____ EXCERPT PROVIDED

People come to Huntingfield Church for one thing: its riotously colourful roof, all painted by one woman, Mildred the wife of The Rev William Holland. Holland was rector here from 1848-91 - an extraordinary tenure. Mildred decided to paint the mediaeval ceiling and did so between 1859 and 1866.

Pevsner is a little dismissive of the church, saying “It is altogether too renewed to be of much interest”. That is a little bit of a shame because it is an archetypal little Suffolk country church and rather pretty as Suffolk churches are wont to be. Jenkins ignored it but it does find a place in “Timpson’s Country Churches”, that well-loved treasure house of the quirky and obscure.

________
____ RAW RECORDS

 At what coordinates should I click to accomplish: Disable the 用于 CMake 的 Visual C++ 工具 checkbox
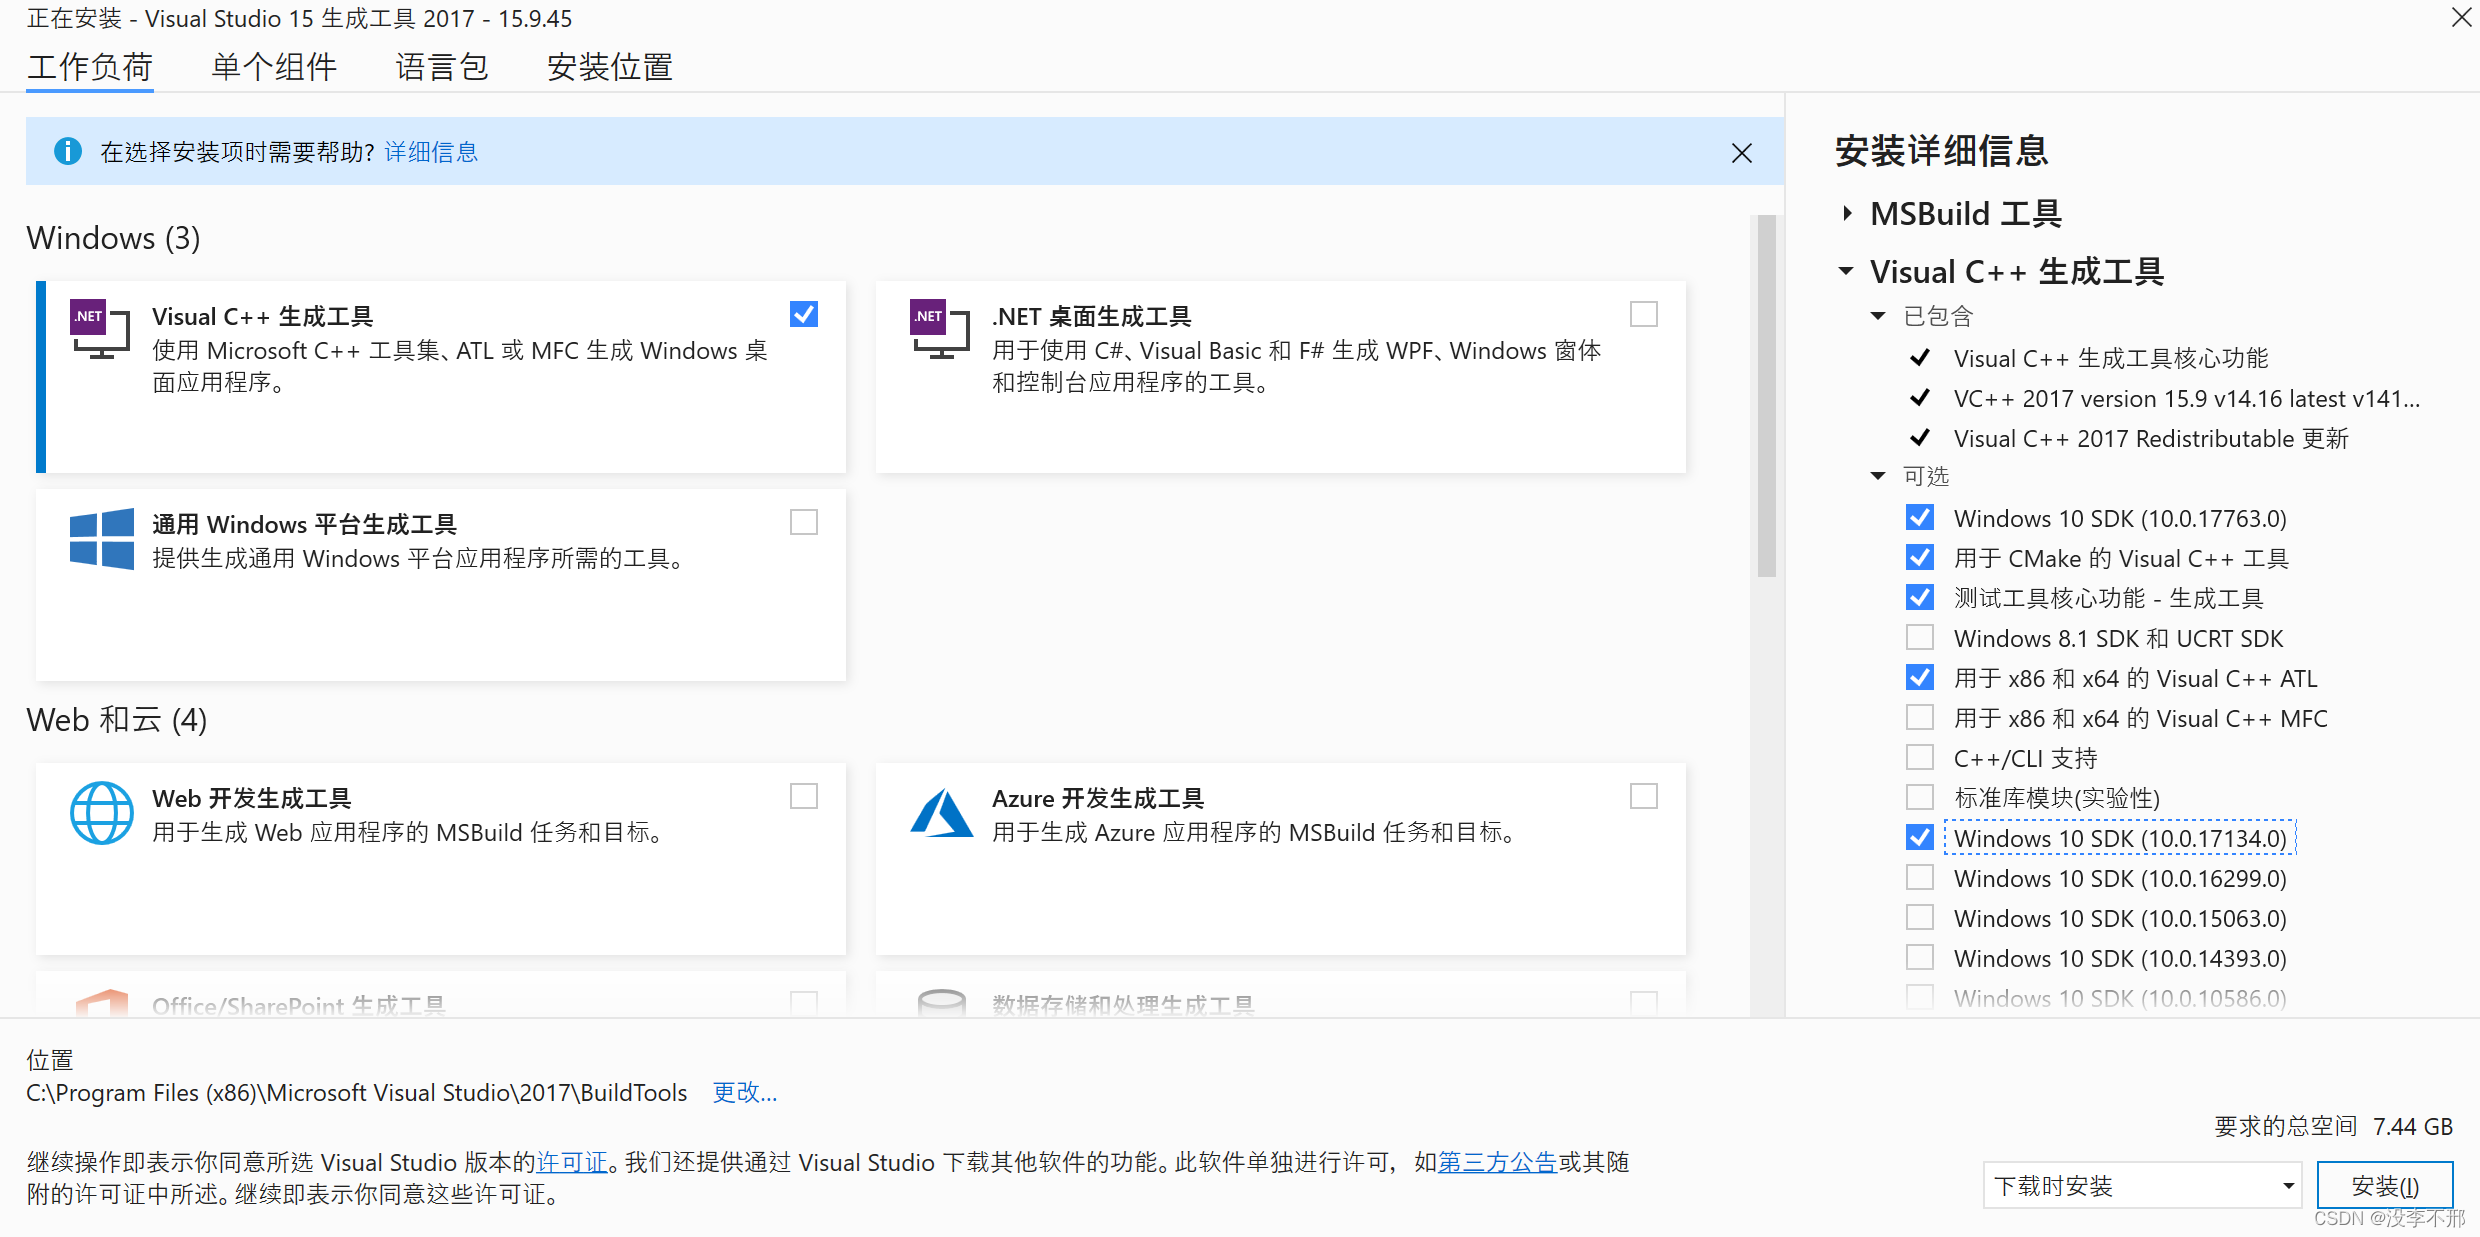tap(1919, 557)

________
____ RAW RECORDS

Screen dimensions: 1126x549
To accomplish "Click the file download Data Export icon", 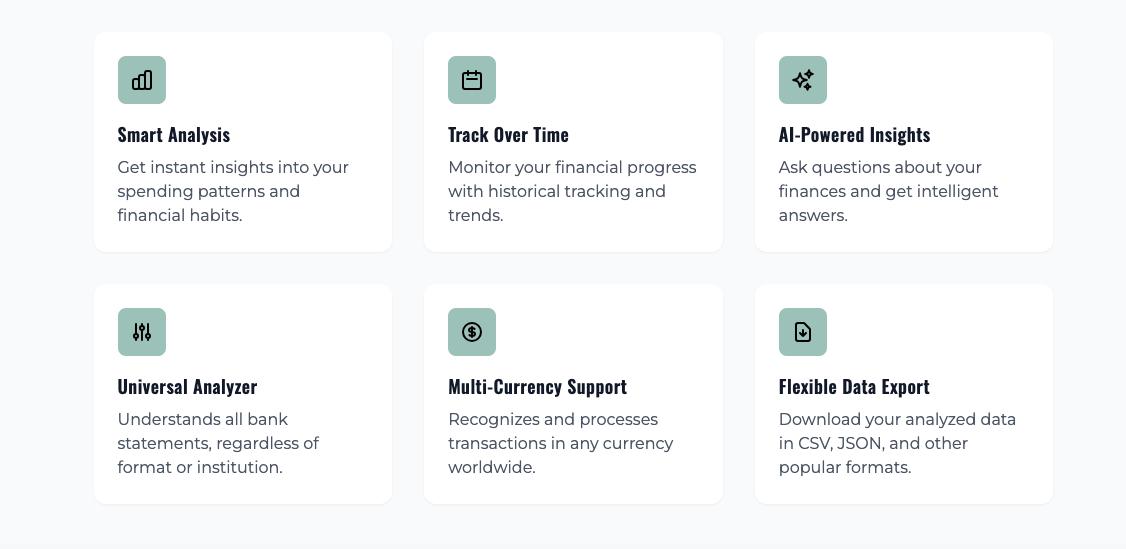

________

### TASK LIST
1. Decide whether each statement agrees with the Huntingfield Church text, answering yes or no and quoting the text's deciding words: (a) Mildred painted the ceiling between 1859 and 1866; (b) Jenkins included the church in his writing; (c) Pevsner praised the church as highly interesting.
2. Reproduce the part of the Huntingfield Church text that opens with the words containing "People come to" and closes with "quirky and obscure.".
The material comes from a separate source unrelated to the text about Huntingfield Church.

### TASK ANSWERS
1.
(a) Yes: "did so between 1859 and 1866"
(b) No: "Jenkins ignored it"
(c) No: "It is altogether too renewed to be of much interest"

2.
People come to Huntingfield Church for one thing: its riotously colourful roof, all painted by one woman, Mildred the wife of The Rev William Holland. Holland was rector here from 1848-91 - an extraordinary tenure. Mildred decided to paint the mediaeval ceiling and did so between 1859 and 1866.

Pevsner is a little dismissive of the church, saying “It is altogether too renewed to be of much interest”. That is a little bit of a shame because it is an archetypal little Suffolk country church and rather pretty as Suffolk churches are wont to be. Jenkins ignored it but it does find a place in “Timpson’s Country Churches”, that well-loved treasure house of the quirky and obscure.